UNITED STATES DISTRICT COURT NORTHERN DISTRICT OF TEXAS DALLAS DIVISION
Feb 5, 2014
No. 3:12-cv-496-P (N.D. Tex. Feb. 5, 2014)

Opinion

No. 3:12-cv-496-P

02-05-2014

JUAN RIVERA, ET AL., Plaintiffs, v. UBM ENTERPRISE, INC., ET AL., Defendants.


MEMORANDUM OPINION AND ORDER ON DISPUTE REGARDING

REPRESENTATIVE DISCOVERY AND TESTIMONY

Plaintiffs and Defendants have submitted a dispute to District Judge Jorge A. Solis in connection with their Joint Case Management Plan and Scheduling Proposal, see Dkt. No. 24, and Judge Solis has referred the matter to the undersigned magistrate judge for determination, see Dkt. No. 26.

Background

Plaintiffs seek to represent an opt-in class of approximately 16 salaried janitors and cleaning employees who claim that they were mis-classified as exempt employees under the Fair Labor Standards Act ("FLSA") and therefore denied proper payment of overtime wages. See Dkt. No. 1. Seeking to bring this lawsuit as a collective action under 29 U.S.C. § 216(b), Plaintiffs propose to have discovery and testimony proceed on a representative basis, with eight of the 16 Plaintiffs selected randomly to serve as representative Plaintiffs for discovery and trial purposes. See Dkt. No. 24 at 2-3. Defendants object to this request, urging that the Court should order the parties to proceed using individualized discovery. See id. at 3-5.

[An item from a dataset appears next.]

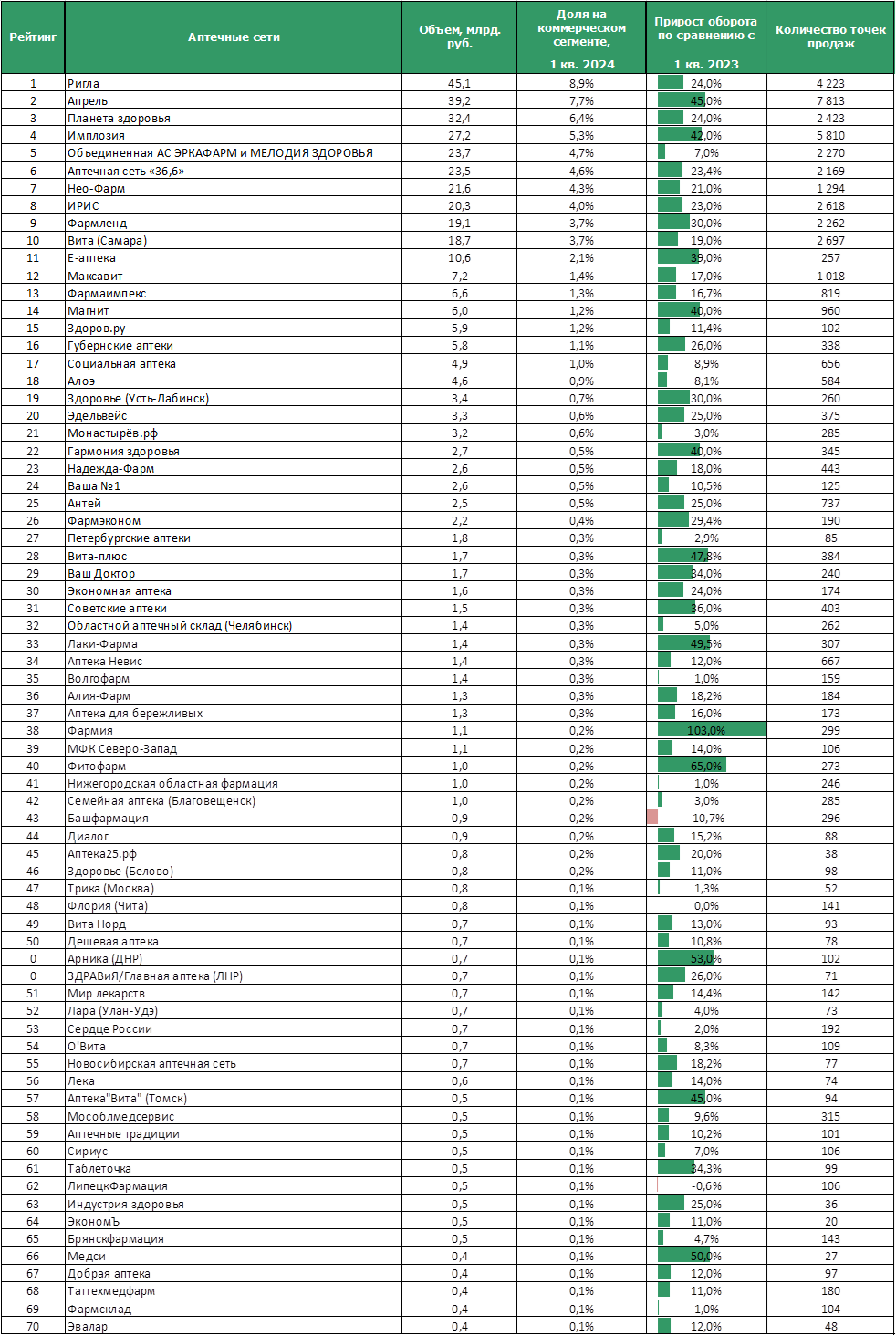Click the Прирост оборота column header

705,37
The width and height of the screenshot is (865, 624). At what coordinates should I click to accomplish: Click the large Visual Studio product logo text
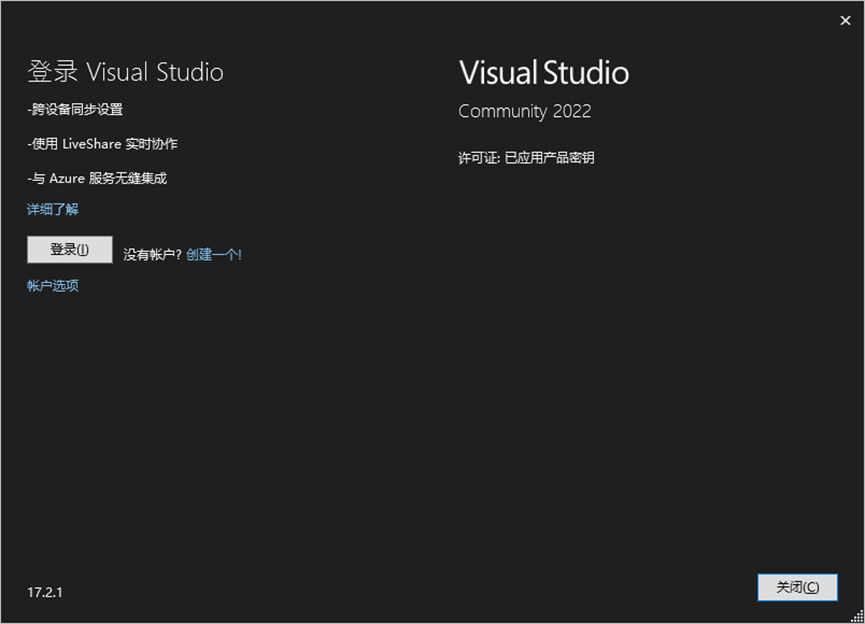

For the reasons set forth herein, the undersigned determines that individualized discovery is more appropriate at this time.

Analysis

Under Federal Rule of Civil Procedure 26, the Court may order, upon a showing of good cause, that certain matters not be inquired into or that the scope of discovery be limited to specific matters. See FED. R. CIV. P. 26(c)(1)(D). In large or complex litigation, the Court may order limited, representative discovery to protect a party from unduly burdensome discovery requests. See, e.g., Nelson v. Amer. Standard, Inc., Nos. 2:07-cv-10-TJW-CE & 2:08-cv-390-TJW-CE, 2009 WL 4730166, at *3 (E.D. Tex. Dec. 4, 2009); see also Adkins v. Mid-America Growers, Inc., 141 F.R.D. 466, 468-69 (N.D. Ill. 1992) (in FLSA collective action, finding that discovery should be conducted on a class-wide basis, rather than on an individual basis, in light of the "tremendous burden" of such individualized discovery on plaintiffs' counsel).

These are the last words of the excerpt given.